## How to complete this task
Transcribe the lines below exactly, beginning with the line that holds "Viewport: 566px width, 371px" and ending with the final line, both included. Pictures are to be left out.

┌─ Extracted entries

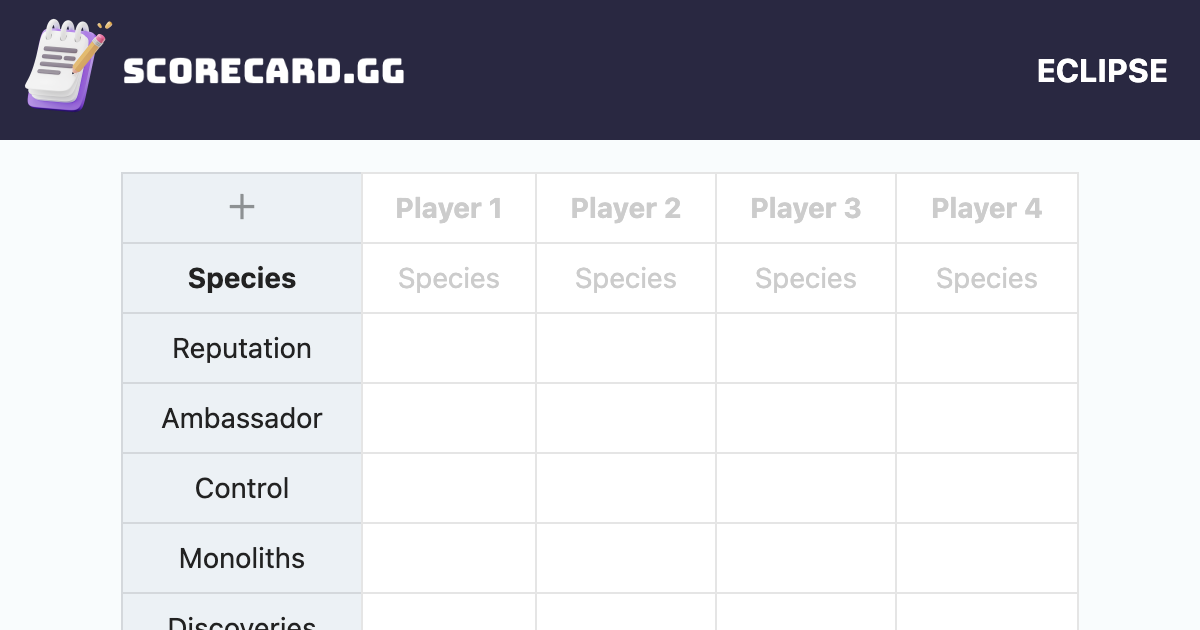Click Player 2's Ambassador score cell
The image size is (1200, 630).
[626, 419]
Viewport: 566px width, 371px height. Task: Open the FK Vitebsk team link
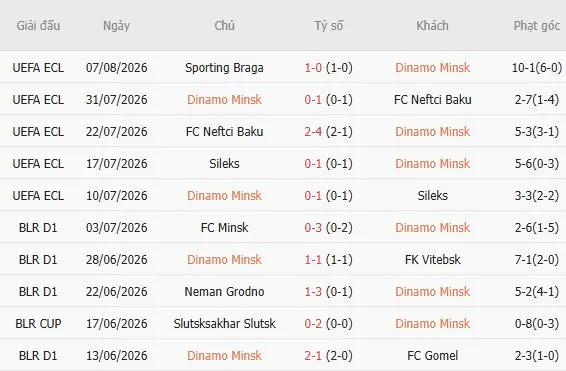[x=432, y=260]
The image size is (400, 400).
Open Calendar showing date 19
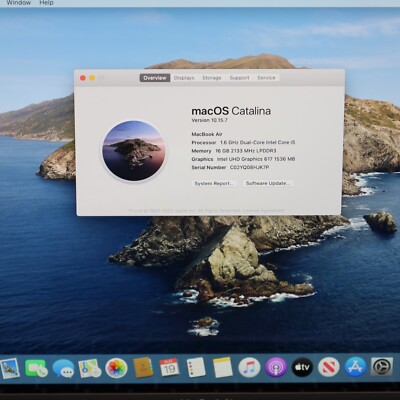point(169,368)
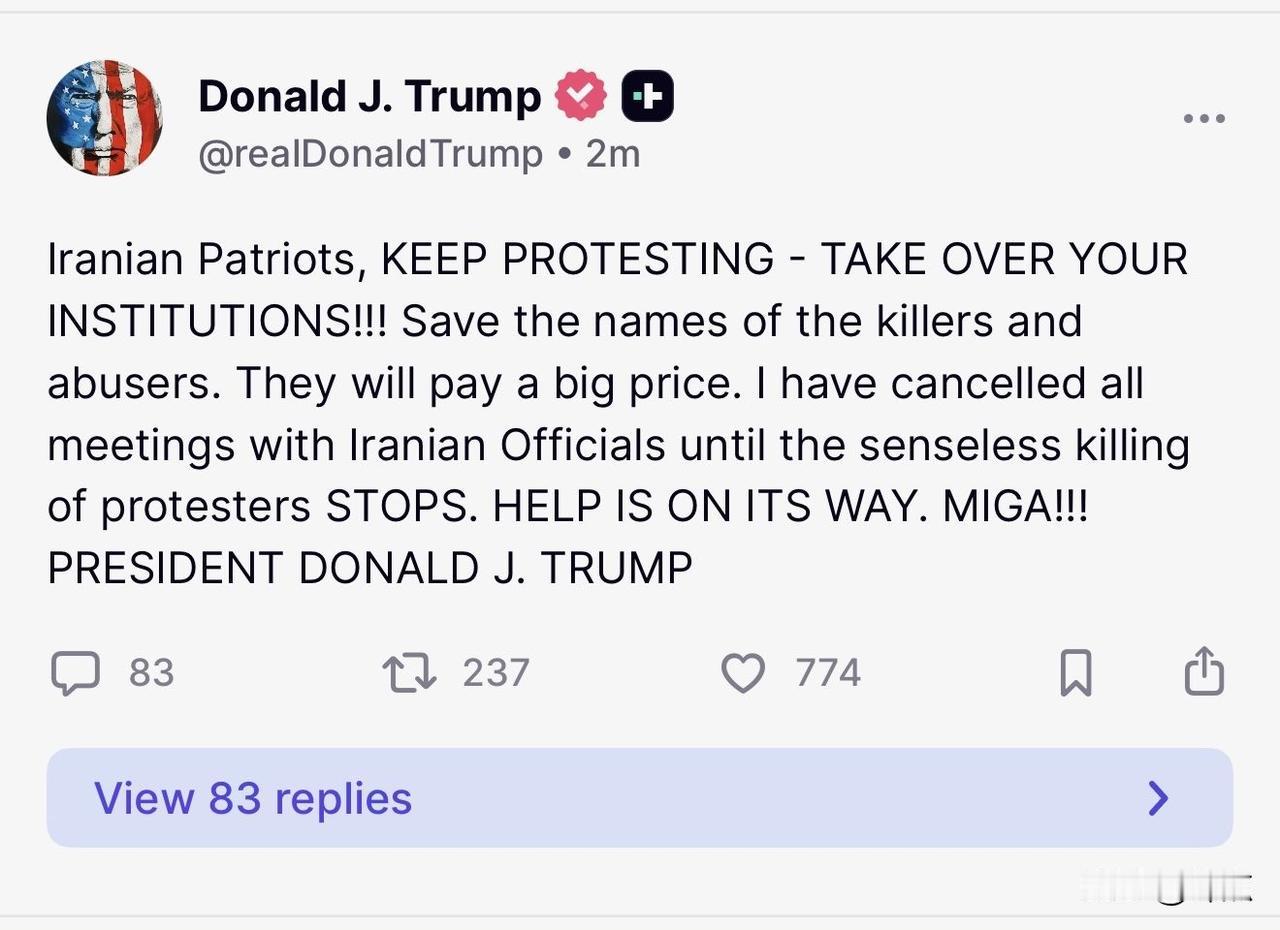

└─

## Task answer
Viewport: 566px width, 371px height. Task: Open the FK Vitebsk team link
[x=432, y=260]
The image size is (400, 400).
Open Calendar showing date 19
point(169,368)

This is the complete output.